I met Mrs. Elizabeth my senior year in college. I was working on my thesis, a documentary photography project that ended in an exhibit and book. It was called “Searching for the Soul”. For moths I went several times a week to a retirement home to interview and photograph residents. My introductory question, because I thought something light would break the ice, was “What is the soul?” Yes, most residents did not find it very inviting at first. A natural shy person, I had a hard time establishing conversations with the residents at first. Many of them, confronted with the resistance to aging, hated having their pictures taken. Nevertheless, I came back everyday with prints to my improvised models. Some were grateful from the beginning eager to share the photographs with their loved ones. Others were so self-conscious that hated seeing their photos. One woman, tore up a print with anger in front of my face. It took me almost three months for her to like her pictures but by the end, she was the one begging for one more photograph.

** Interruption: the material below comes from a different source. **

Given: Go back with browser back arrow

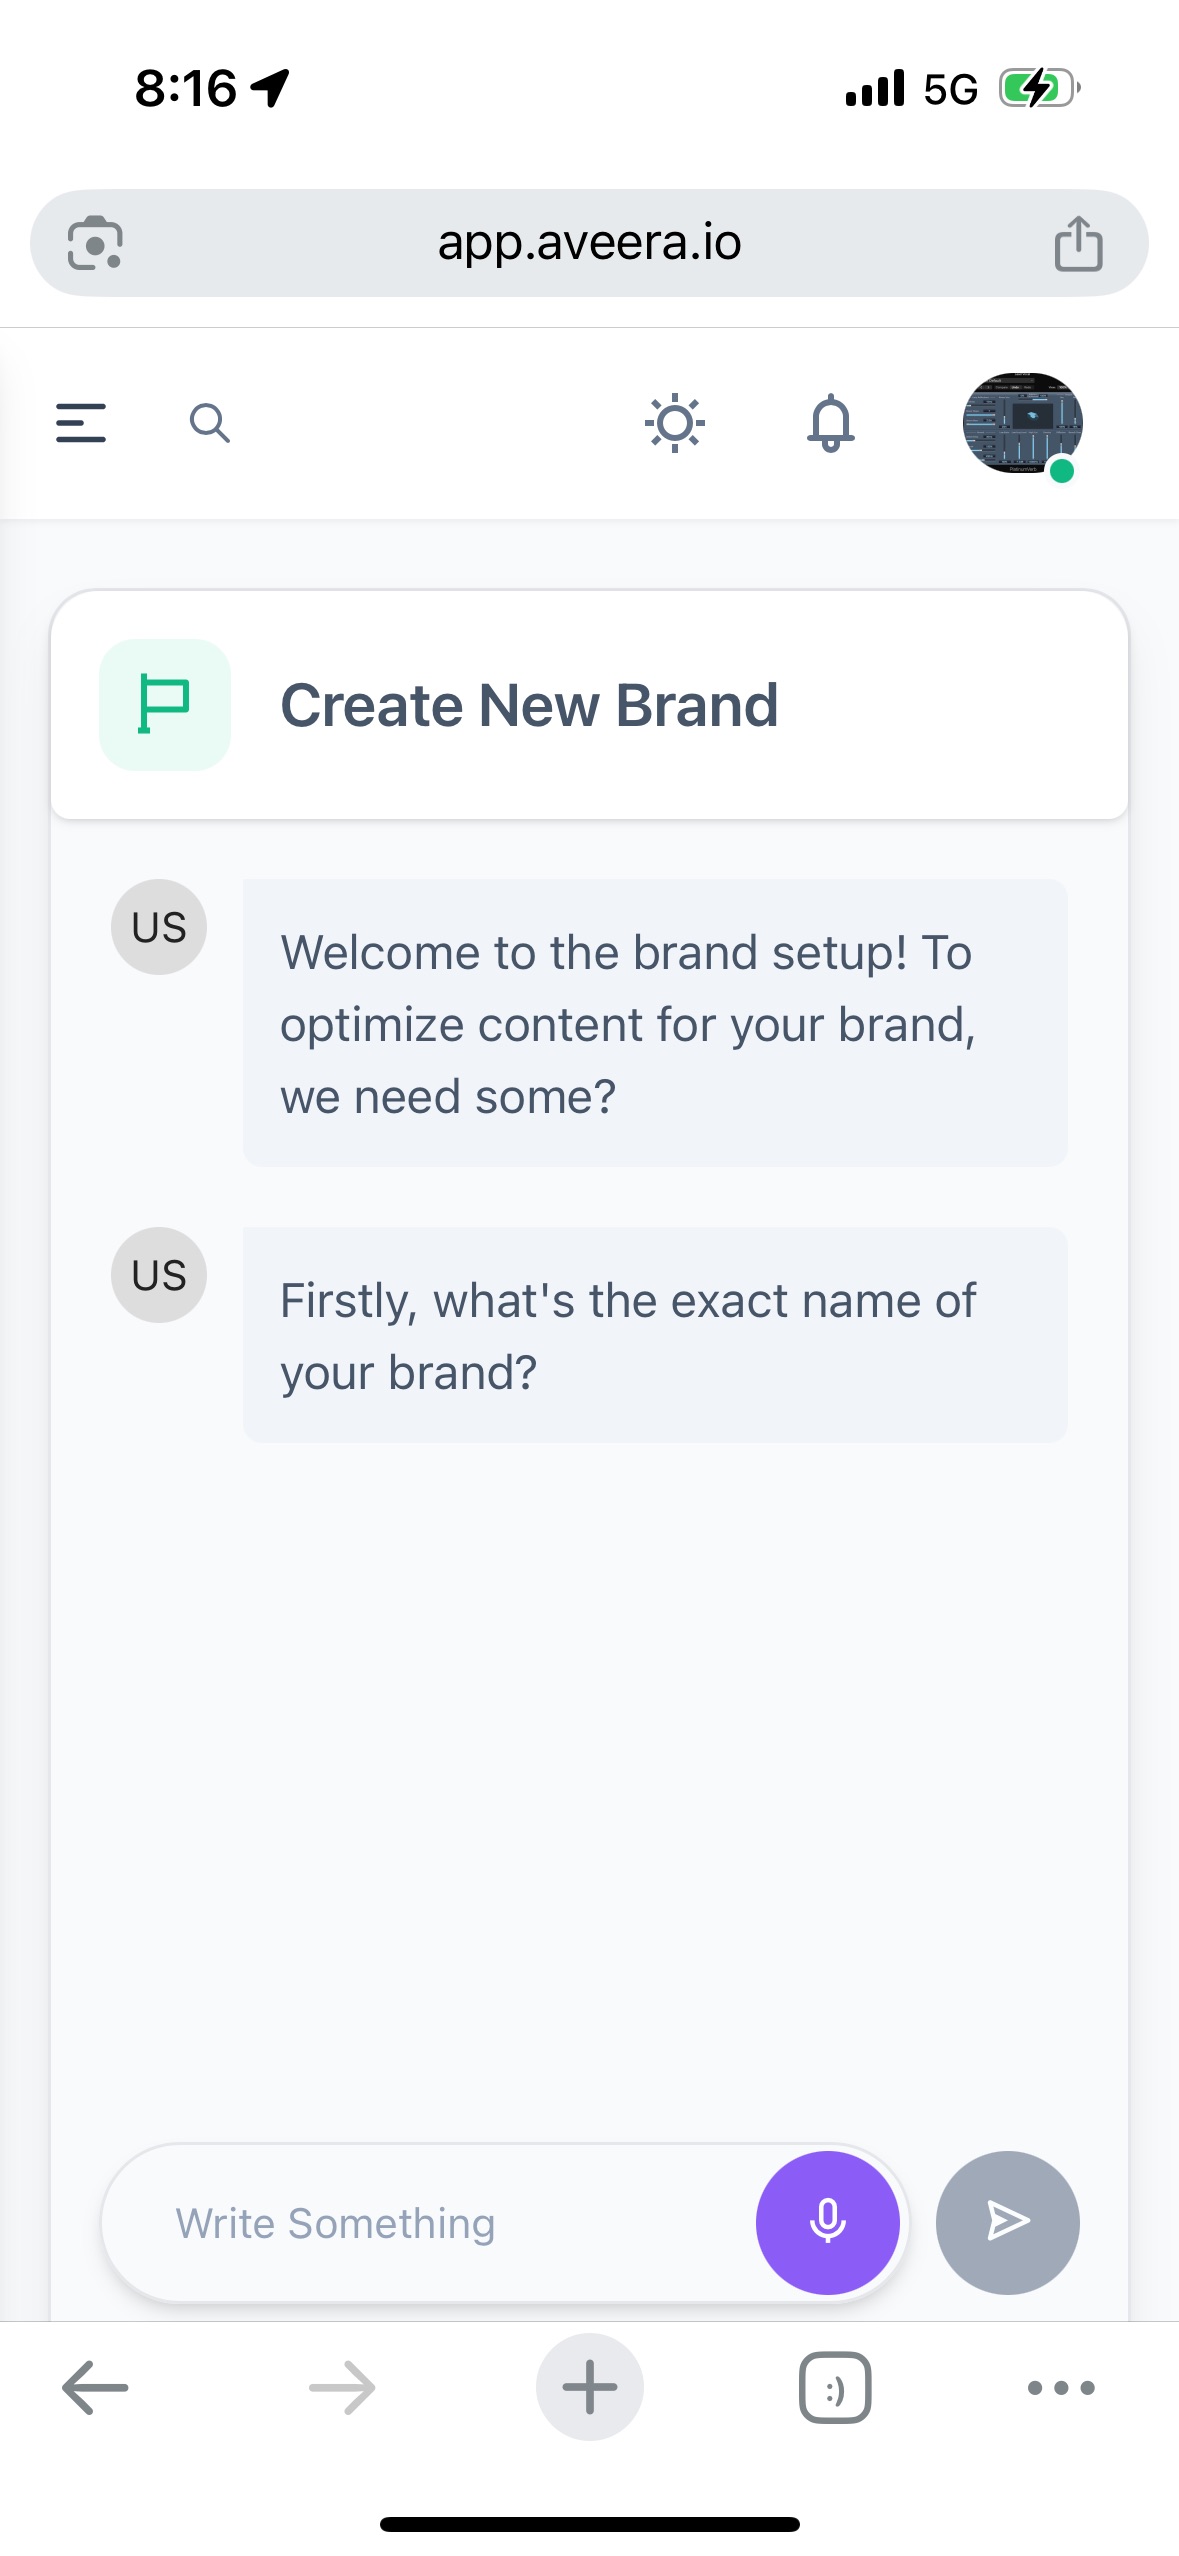Looking at the screenshot, I should (95, 2388).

One afternoon, several residents were playing bingo in a social area, teenage volunteers calling numbers aloud. Some folks were sitting parallel to each other without talking, lost on the realm of their memories; a few men and women were absently minded precisely because they were in the process of losing their precious memories. As I walked around taking candids of the residents, I observed a woman in her nineties standing next to a column. She was thin, just like her hair that hit at her shoulders. A yellow headband with a tiny bow in the center on her head and a blue jacket that she hugged around her waist. Her grin…although partially toothless, was the shiniest, biggest, most extraordinary smile I have ever seen. I had to go talk to her.

“Excuse me, can I ask you a question…” I said timidly while I approached her, camera and notebook on hand.

Mrs. Elizabeth looked at me with her grayish eyes and her imprinted signature smile. I was not sure if she heard me. The sound of music and talks in the background made it hard to strike a two-way conversation, especially when hearing was a skilled commonly reduced among the residents.

“I am not sure what you are asking me, but I will try to respond…My soul, my soul is very anxious to die soon.” Mrs. Elizabeth said without losing a single ray of sun coming out of her smile. Judging by the way the room suddenly got lighter, I could swear golden beams extended from her body.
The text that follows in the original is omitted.